Течение далеко его утащило, нагнали только в проливе, где он крутился в воде, и круги неотступно сужались. Едва ли это мудро, но чем я старше, тем больше убеждаюсь, что наша жизнь соткана не из времени, а из света. Беда в том, что картинки, которые мне так часто являются, редко бывают желанны. Вода серебриста и черна. Ветер хлещет холодом. Мы бредем к Томасу по отмели. Лодочка все крутится. Вокруг рябит серебристый свет. Его спецовка. Болотные сапоги. Бинокль на шее. Томас такой юный. И не скажешь, что застрелен, – как будто просто обмяк. На бровях изморозь. Никогда не забуду. Белая такая выпушка. Одна ладонь в гневе стиснута, другая раскрыта, безвольна. Лоренс склонился в лодку, взял Томаса на руки. Отнес на берег, куда примчались солдаты. Поливая отмель проклятиями на бегу. Положите его, велел чей-то голос. Сейчас же. Положите. В берег вперились прожектора, хотя уже разгорелось утро. Визжали сирены. Мама на берегу ладонью зажимает рот. В халате. Кто-то набросил ей на плечи одеяло. Ее молчание. Лоренс положил моего сына у камышовых зарослей. В газетах все было так просто: молодой человек, один, с ружьем; напали люди, тоже с ружьями. Сколь бесконечно далека истина от реальности. Я хотела, чтоб повязали всех до единого сволочных убийц в Северной Ирландии – пускай бы они заночевали в синей лодочке моего мальчика, во тьме, среди камышей, выписывали примитивные кельтские узоры по озеру.

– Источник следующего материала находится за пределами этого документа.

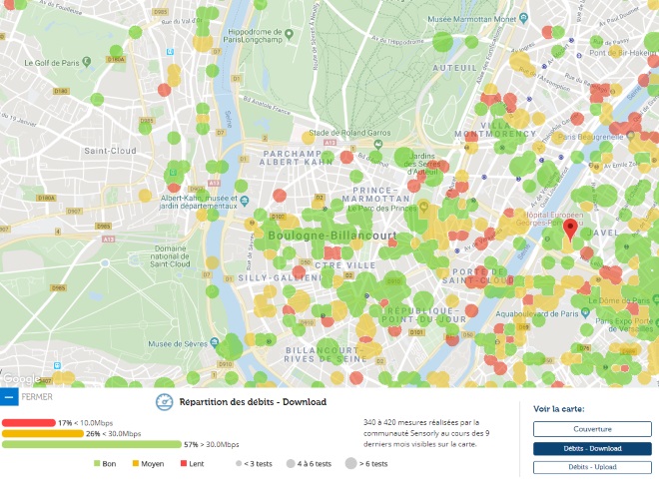Viewport: 659px width, 488px height.
Task: Click the red 17% speed bar
Action: [28, 422]
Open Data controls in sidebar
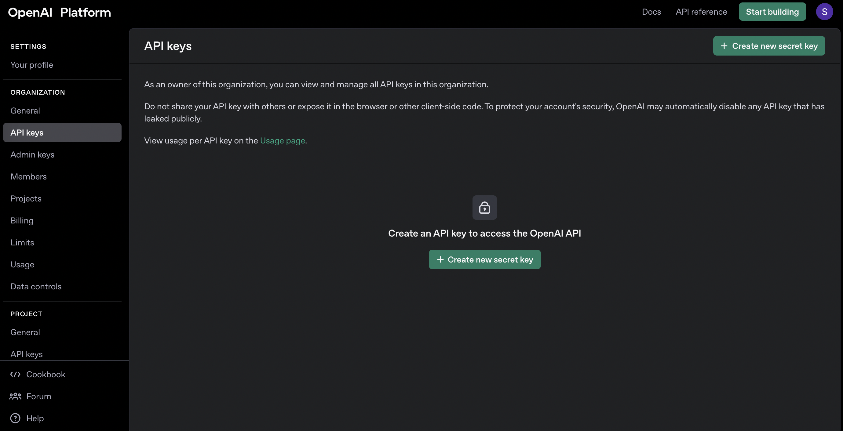This screenshot has width=843, height=431. [x=36, y=286]
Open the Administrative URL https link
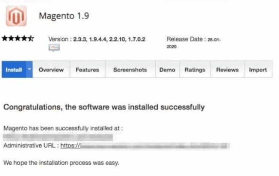The width and height of the screenshot is (279, 176). [x=145, y=146]
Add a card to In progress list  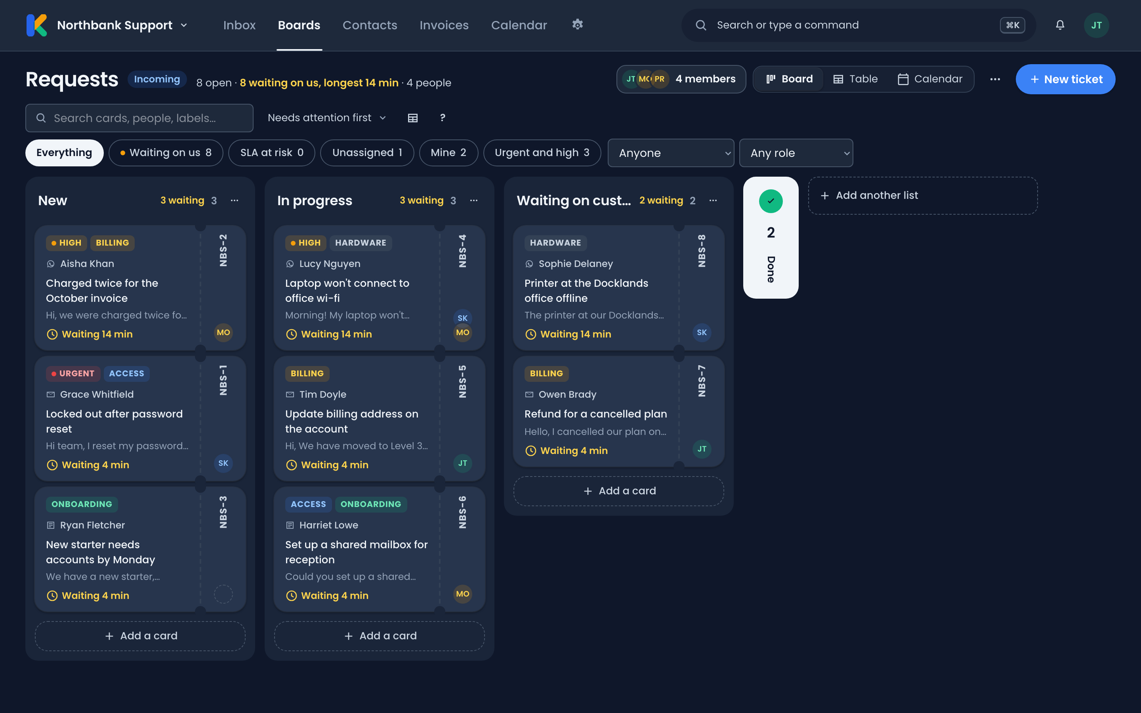tap(380, 636)
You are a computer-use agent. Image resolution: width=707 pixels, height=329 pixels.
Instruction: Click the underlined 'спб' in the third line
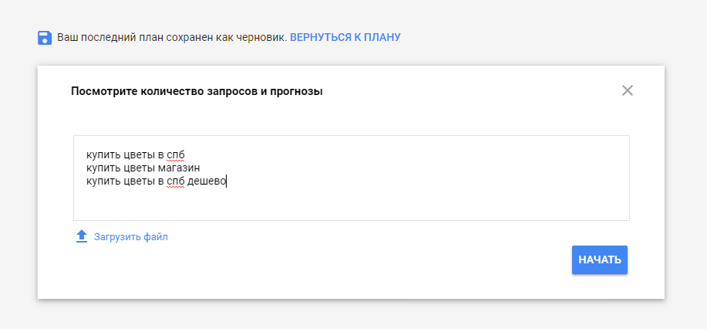176,181
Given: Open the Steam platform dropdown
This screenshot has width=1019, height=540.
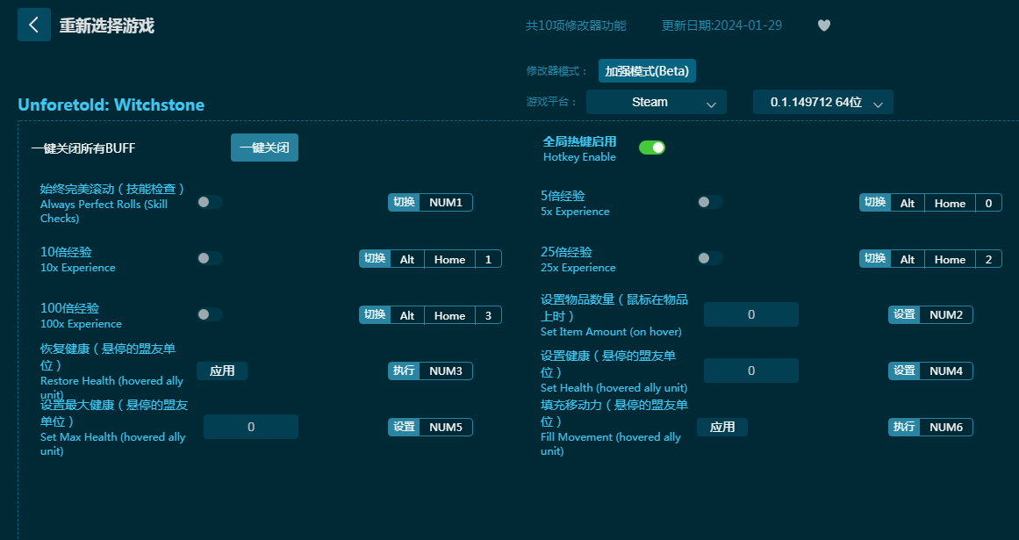Looking at the screenshot, I should click(x=656, y=102).

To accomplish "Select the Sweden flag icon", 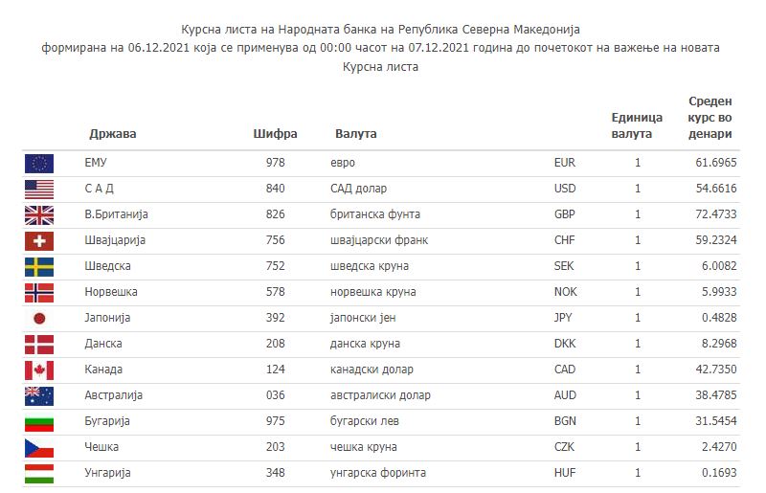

Я надела гидрокостюм и вышла во мрак. Вода подобралась к самой лужайке. Низкий каменный парапет от слизи позеленел. Я потуже застегнула сапоги и спустилась к эллингу, побрела в приливе. Джорджи на берегу залаяла, а когда я обернулась, она уже поплыла. Наша Джорджи плавать не любит, и тем трогательнее, что она бросилась в воду, – глаза горят в легкой панике. Ничего себе у меня видок, наверное: гидрокостюм в обтяжку, только лицо торчит как голавль, седые пряди выбились из-под капюшона. Я потихоньку погрузилась в воду. Встряска холода, затем кокон тепла.

Чтобы утишить страхи Джорджи, я держалась у берега, лежала на спине, глядя на зазубрины от звездных когтей. В детстве Томасу ужасно нравилось, что светом нам в глаза могут бить уже исчезнувшие звезды. Одно время изучал небо и его замысловатые конфигурации. От бабушки услышал историю про Алкока и Брауна, расспрашивал, как это Браун прокладывал курс над Атлантикой, что он такого знал. Летел на инстинкте, страхе и красоте. Томас изумлялся, что Браун обходился без гироскопа. Томас выводил лодочку на озеро, рисовал звездные карты на миллиметровке. Брал с собой секстант, бинокль, ватерпас, инфракрасный фонарик. То и дело его окатывали светом озерные патрули: береговая охрана выучила привычки нашего семейства, а вот военные огорчались. На борту вспыхивали прожектора, налетали стремительно и внезапно. Оглушительные мегафоны. Парашютные ракеты. Томас дулся и огрызался, пока они не догадались, что он вполне безобиден – просто мальчишка, снедаемый странной тоской; однажды, правда, перевернули лодочку, и вся его скрупулезная работа погибла. Позже, учась в университете, он затемнял окна, красил стены черным, вырезал люминесцентные наклейки, обклеивал потолок, так и штурманил. Жил отшельником.